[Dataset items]
- Opening Delimiter -

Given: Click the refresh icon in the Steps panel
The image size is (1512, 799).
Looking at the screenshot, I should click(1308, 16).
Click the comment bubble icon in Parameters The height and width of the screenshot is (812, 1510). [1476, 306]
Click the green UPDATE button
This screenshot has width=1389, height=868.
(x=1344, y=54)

- Closing Delimiter -

### EXERCISE DESCRIPTION:
Line by line, copy the data above exactly as it reads.

### ANSWER SPACE:
Given: Click the refresh icon in the Steps panel
The image size is (1512, 799).
Looking at the screenshot, I should click(1308, 16).
Click the comment bubble icon in Parameters The height and width of the screenshot is (812, 1510). [1476, 306]
Click the green UPDATE button
This screenshot has width=1389, height=868.
(x=1344, y=54)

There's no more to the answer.